=== Begin Enclosure ===
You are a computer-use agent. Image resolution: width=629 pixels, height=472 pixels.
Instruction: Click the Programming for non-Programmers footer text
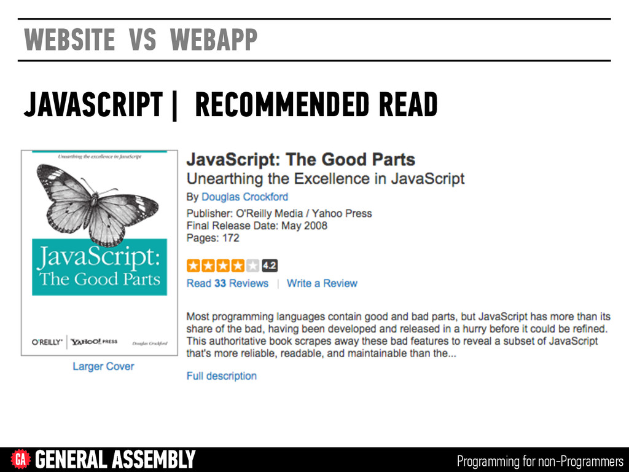(x=540, y=461)
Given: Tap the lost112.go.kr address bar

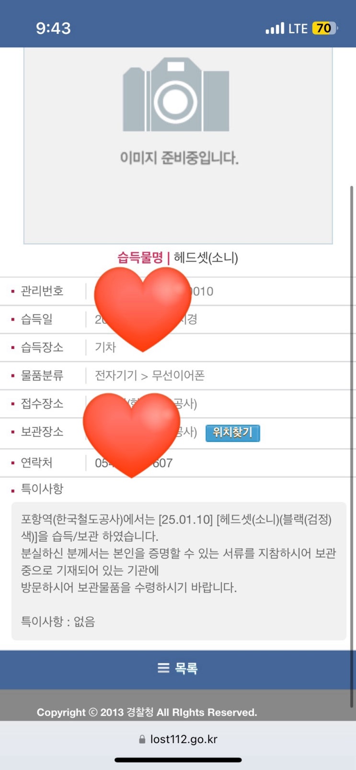Looking at the screenshot, I should click(184, 739).
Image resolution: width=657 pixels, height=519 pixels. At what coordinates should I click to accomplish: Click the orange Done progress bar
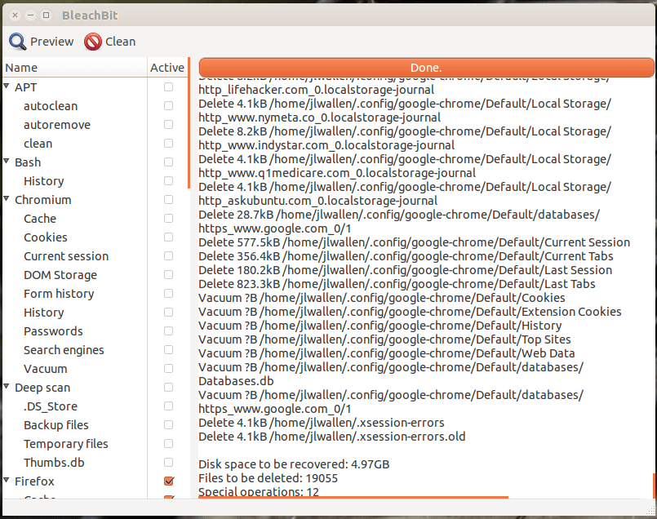tap(425, 67)
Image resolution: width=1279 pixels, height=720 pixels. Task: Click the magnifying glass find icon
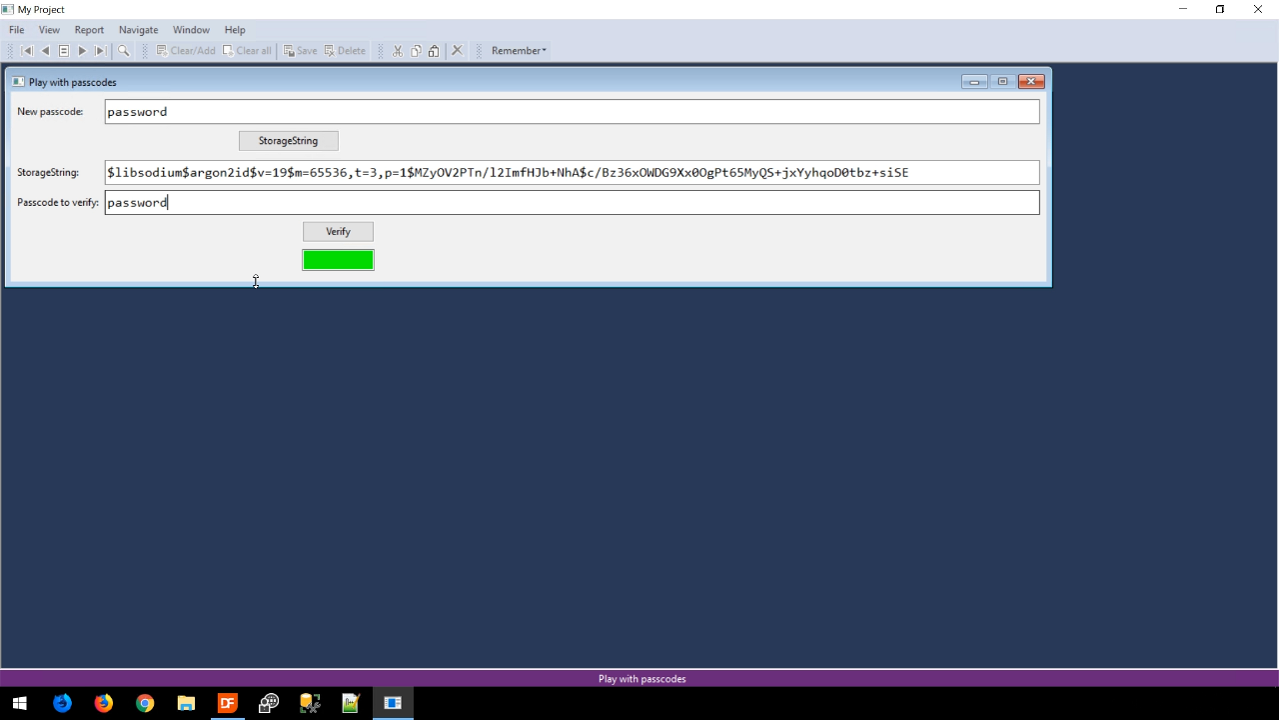[x=124, y=51]
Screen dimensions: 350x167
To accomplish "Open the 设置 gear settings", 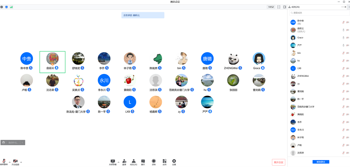I will [x=174, y=162].
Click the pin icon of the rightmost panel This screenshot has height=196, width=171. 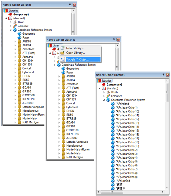163,75
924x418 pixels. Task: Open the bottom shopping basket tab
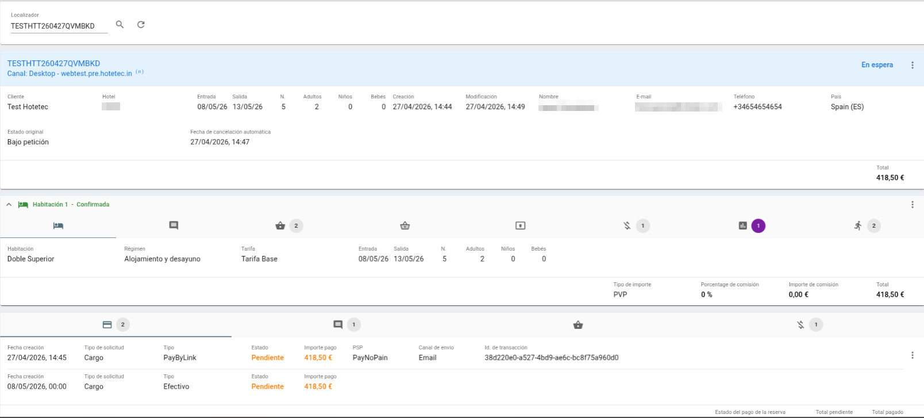578,325
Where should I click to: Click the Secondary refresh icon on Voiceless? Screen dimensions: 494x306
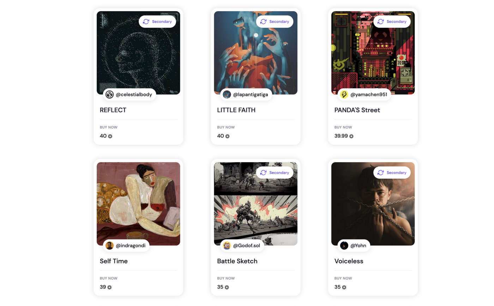pos(380,172)
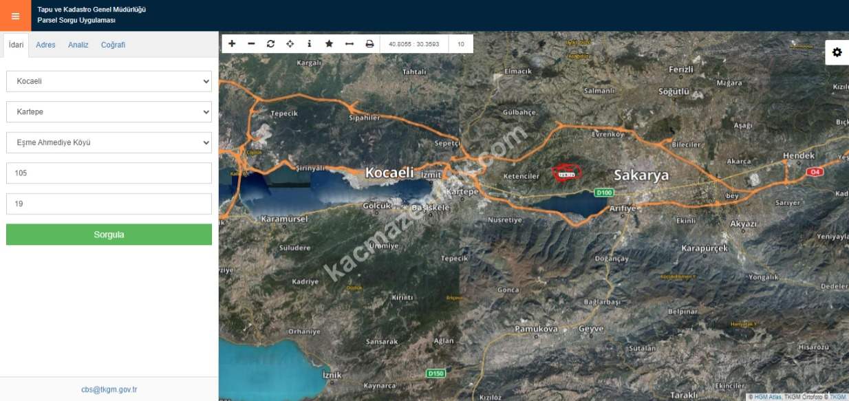Click the star favorites icon
This screenshot has width=849, height=401.
pyautogui.click(x=329, y=44)
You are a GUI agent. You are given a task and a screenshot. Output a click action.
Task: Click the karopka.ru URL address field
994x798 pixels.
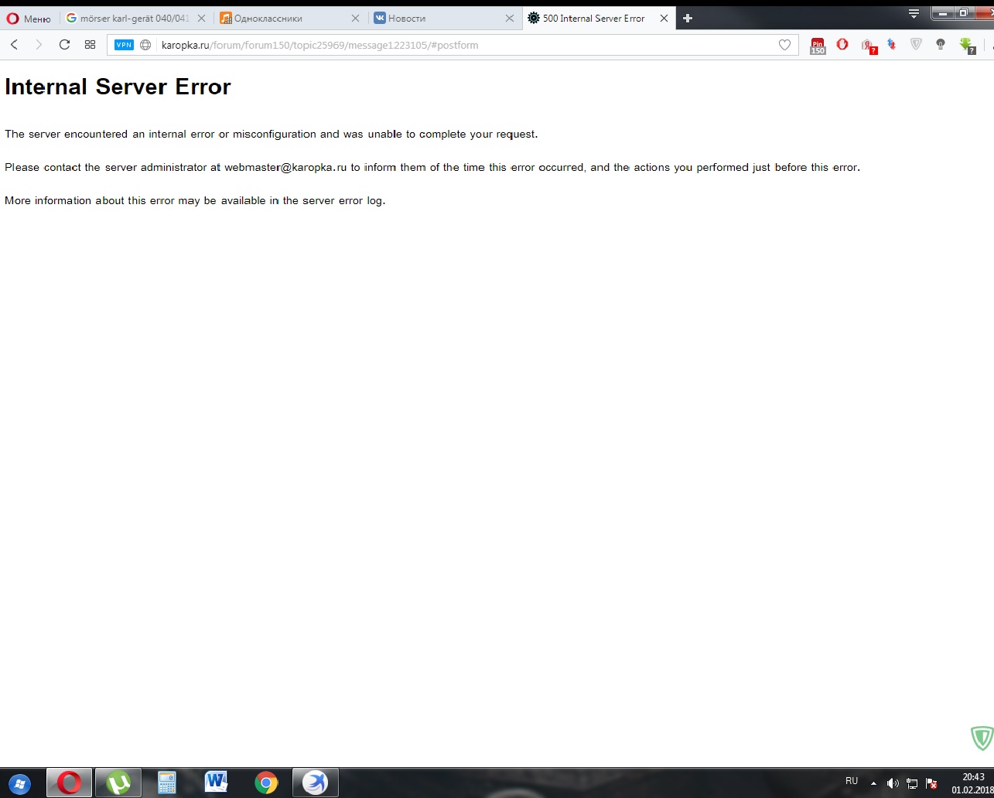(x=464, y=45)
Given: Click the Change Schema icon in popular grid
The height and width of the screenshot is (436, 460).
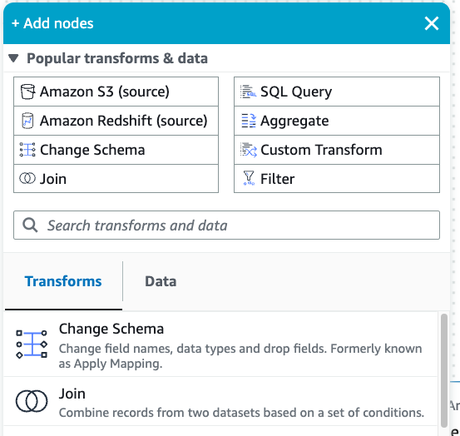Looking at the screenshot, I should click(x=27, y=150).
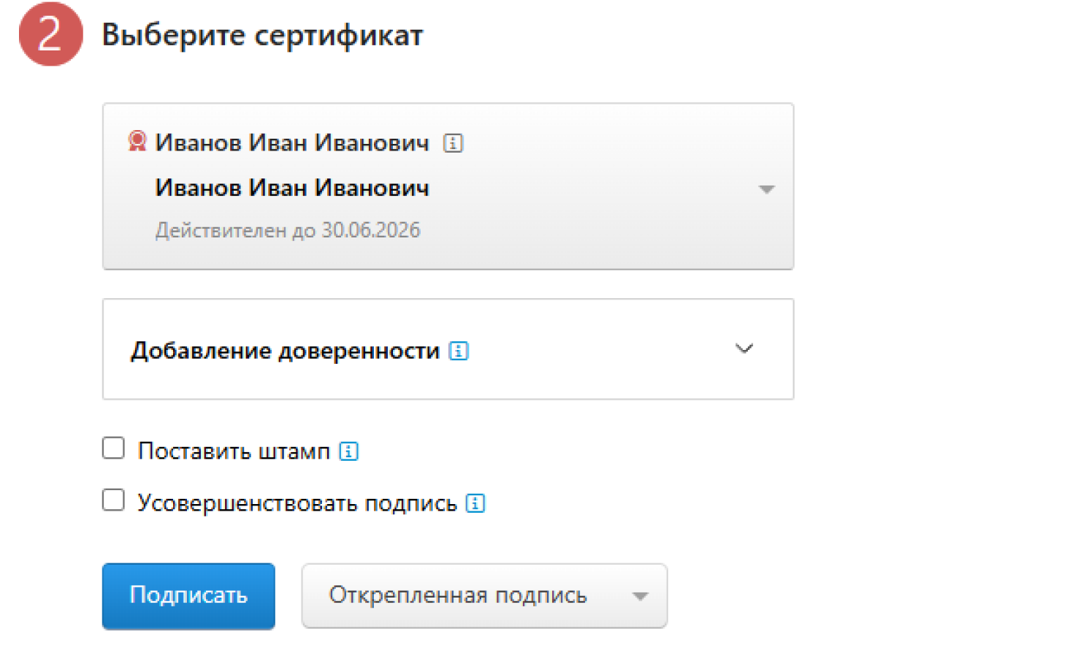
Task: Click the red certificate ribbon icon
Action: pyautogui.click(x=137, y=140)
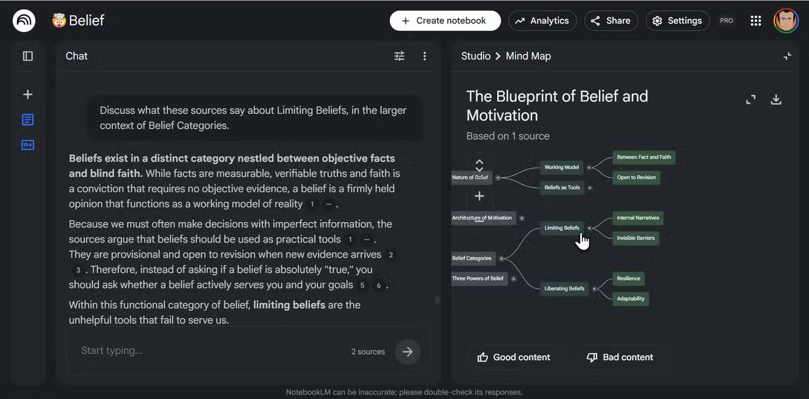
Task: Click the plus icon in left sidebar
Action: click(x=28, y=95)
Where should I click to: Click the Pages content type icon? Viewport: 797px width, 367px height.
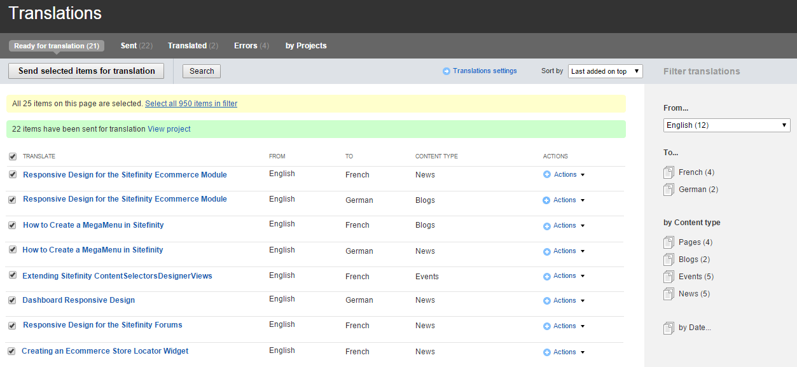click(669, 242)
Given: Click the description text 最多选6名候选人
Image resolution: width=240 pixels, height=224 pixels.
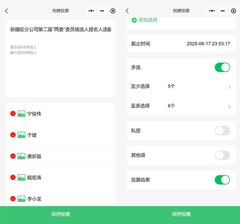Looking at the screenshot, I should coord(24,47).
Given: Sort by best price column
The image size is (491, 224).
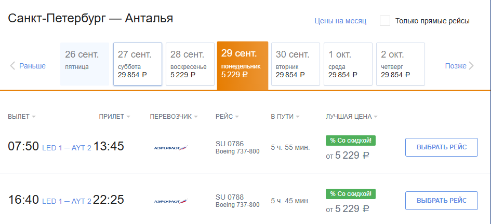Looking at the screenshot, I should click(351, 117).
=== End Enclosure ===
_Your task:_
Beginning with the line containing "Image resolution: width=240" and ending with the last line of the listing above, output those lines exactly as written, without pictures.

_Problem solution:_
Image resolution: width=240 pixels, height=224 pixels.
Looking at the screenshot, I should coord(24,47).
Given: Sort by best price column
The image size is (491, 224).
Looking at the screenshot, I should click(351, 117).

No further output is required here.